夢幻の騎士と片翼の王女




「では、また明日…
あ…何か、ほしいものはないか?」

「え?い、いえ…なにも…」

「遠慮しなくて良いのだぞ。」

「は、はい、では明日何か考えておきます。」

「アリシア…では、また明日…」

「はい、来て下さって、どうもありがとうございました。」



手を振りながら、アドルフ様は去って行かれた。
ここに来て約一時間…なんてことない世間話をされて…それだけで帰って行かれた。
なんだか拍子抜けしてしまうくらいにあっさりと。



「亜里沙様、アドルフ様が持って来られたお花、ここに飾っておきますね。

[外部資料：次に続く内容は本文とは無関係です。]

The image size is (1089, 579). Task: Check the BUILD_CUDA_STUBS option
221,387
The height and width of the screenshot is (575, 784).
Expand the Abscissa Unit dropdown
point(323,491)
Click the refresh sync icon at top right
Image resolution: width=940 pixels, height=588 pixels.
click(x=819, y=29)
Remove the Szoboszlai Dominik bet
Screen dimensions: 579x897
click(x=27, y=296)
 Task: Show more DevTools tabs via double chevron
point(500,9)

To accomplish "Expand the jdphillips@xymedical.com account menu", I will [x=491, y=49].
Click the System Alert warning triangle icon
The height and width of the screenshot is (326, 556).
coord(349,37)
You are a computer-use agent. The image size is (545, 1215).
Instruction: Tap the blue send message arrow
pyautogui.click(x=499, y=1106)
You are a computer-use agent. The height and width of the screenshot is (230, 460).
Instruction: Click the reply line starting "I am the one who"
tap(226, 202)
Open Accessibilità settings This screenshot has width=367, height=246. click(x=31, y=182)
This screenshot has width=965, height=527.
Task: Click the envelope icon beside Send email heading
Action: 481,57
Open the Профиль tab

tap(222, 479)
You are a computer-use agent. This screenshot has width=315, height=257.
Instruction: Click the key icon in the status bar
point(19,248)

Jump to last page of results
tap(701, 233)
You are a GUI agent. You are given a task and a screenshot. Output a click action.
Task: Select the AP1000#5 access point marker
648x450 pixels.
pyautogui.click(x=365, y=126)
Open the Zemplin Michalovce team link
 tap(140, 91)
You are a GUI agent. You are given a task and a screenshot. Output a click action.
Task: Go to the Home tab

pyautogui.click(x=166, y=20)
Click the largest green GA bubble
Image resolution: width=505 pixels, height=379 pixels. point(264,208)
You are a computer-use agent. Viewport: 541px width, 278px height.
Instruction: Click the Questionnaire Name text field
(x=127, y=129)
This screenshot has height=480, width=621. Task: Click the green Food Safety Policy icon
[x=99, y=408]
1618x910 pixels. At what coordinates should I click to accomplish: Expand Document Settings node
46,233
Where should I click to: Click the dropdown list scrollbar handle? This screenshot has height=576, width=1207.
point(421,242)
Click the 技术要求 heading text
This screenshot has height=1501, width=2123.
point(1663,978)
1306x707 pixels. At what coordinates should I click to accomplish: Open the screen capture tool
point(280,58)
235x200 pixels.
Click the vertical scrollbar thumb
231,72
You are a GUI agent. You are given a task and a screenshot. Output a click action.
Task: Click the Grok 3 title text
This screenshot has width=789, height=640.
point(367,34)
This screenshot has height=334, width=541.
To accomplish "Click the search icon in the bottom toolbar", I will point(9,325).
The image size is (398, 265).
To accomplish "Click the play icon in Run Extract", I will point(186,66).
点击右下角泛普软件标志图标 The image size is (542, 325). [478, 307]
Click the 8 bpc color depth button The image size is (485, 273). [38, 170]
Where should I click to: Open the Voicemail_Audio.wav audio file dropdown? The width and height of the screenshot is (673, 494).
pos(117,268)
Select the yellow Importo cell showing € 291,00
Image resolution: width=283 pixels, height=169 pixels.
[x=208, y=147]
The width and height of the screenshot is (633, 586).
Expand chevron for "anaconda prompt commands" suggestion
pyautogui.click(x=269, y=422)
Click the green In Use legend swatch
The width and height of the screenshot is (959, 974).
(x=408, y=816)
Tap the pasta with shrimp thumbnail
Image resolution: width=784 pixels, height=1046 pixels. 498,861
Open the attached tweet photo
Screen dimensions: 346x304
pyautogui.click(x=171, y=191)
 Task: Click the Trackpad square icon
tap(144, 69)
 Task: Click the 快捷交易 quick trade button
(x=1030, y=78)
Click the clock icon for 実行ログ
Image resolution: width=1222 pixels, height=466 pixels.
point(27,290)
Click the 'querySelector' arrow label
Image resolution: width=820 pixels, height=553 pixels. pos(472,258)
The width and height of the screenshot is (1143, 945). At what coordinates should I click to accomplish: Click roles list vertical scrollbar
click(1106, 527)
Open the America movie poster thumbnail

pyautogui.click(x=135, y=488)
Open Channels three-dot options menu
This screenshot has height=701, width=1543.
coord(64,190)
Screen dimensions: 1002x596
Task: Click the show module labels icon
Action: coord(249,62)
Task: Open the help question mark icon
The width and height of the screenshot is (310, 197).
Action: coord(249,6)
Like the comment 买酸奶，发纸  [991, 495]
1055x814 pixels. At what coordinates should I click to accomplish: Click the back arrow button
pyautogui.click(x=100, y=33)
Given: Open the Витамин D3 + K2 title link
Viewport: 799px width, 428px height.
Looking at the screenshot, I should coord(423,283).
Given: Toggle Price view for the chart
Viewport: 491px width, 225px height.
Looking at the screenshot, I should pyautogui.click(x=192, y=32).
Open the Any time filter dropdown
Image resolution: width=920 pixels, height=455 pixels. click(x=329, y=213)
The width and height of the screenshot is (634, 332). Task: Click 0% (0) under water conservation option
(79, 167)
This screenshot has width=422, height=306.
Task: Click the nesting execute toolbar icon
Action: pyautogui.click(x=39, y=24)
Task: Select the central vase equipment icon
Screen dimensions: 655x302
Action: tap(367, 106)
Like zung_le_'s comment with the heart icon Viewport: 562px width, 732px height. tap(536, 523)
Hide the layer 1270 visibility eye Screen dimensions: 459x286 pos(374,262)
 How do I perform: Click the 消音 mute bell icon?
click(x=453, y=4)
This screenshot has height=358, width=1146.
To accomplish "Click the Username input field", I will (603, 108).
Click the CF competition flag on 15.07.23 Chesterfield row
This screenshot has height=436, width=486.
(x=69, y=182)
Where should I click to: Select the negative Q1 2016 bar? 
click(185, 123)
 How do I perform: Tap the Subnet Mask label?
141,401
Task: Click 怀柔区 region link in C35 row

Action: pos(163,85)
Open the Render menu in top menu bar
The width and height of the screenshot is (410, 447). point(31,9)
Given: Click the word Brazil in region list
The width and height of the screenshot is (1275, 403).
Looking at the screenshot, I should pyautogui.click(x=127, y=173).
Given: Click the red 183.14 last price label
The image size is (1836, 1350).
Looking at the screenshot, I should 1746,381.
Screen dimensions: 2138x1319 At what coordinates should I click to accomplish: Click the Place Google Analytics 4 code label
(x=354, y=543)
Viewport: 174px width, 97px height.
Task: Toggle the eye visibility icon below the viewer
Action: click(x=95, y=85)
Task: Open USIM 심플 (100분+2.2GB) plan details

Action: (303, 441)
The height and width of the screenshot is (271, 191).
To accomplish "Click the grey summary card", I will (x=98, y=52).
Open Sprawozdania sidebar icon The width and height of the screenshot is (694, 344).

」

「まぁ、こんなに?」

大きな花瓶にいっぱい生けられた色とりどりの花…
毎朝花は届けられているけれど、それとは比べ物にならない豪華さだ。

結局、あれから特に体の変化もなにもなかった。
心配していたエッチな気分になることもなかったけど…



「あ、メアリーさん、さっきのお茶のことなんだけど…」

「ロゼッタ茶がどうかしましたか?」

あ、そうそう…ロゼッタ茶だ。アドルフ様もそうおっしゃられていた。



「ロゼッタ茶って、どういう効果があるお茶なの?」

「気持ちを落ち着ける効果が強いお茶ですわ。」

「……そうなの?」



(媚薬じゃなかったんだ…)



私の考え過ぎだったみたい。
でも、どうして?
約束の半年間がまだ経ってないからなんだろうか?
毎晩来られるようなことをおっしゃっていたけれど、いつも今日みたいにただ世間話をするだけ?
でも、どうしてなんだろう?
一応、私のことが気に入ったから側室にされたんだろうけど…
マリエッタさんの話では、側室はアドルフ様に御悦びを与えないといけないってことで、いろんなことを教え込まれて…
要は、性のはけ口みたいな存在だと思ったんだけど、今日のアドルフ様は全然そんな気はないみたいだったし…



(どういうこと?全然わからない…)



「亜里沙様、そろそろお休みになられた方がよろしいかと思いますが…」

「え?そ、そうね。」

ふと見た柱時計はもう1時を過ぎていた。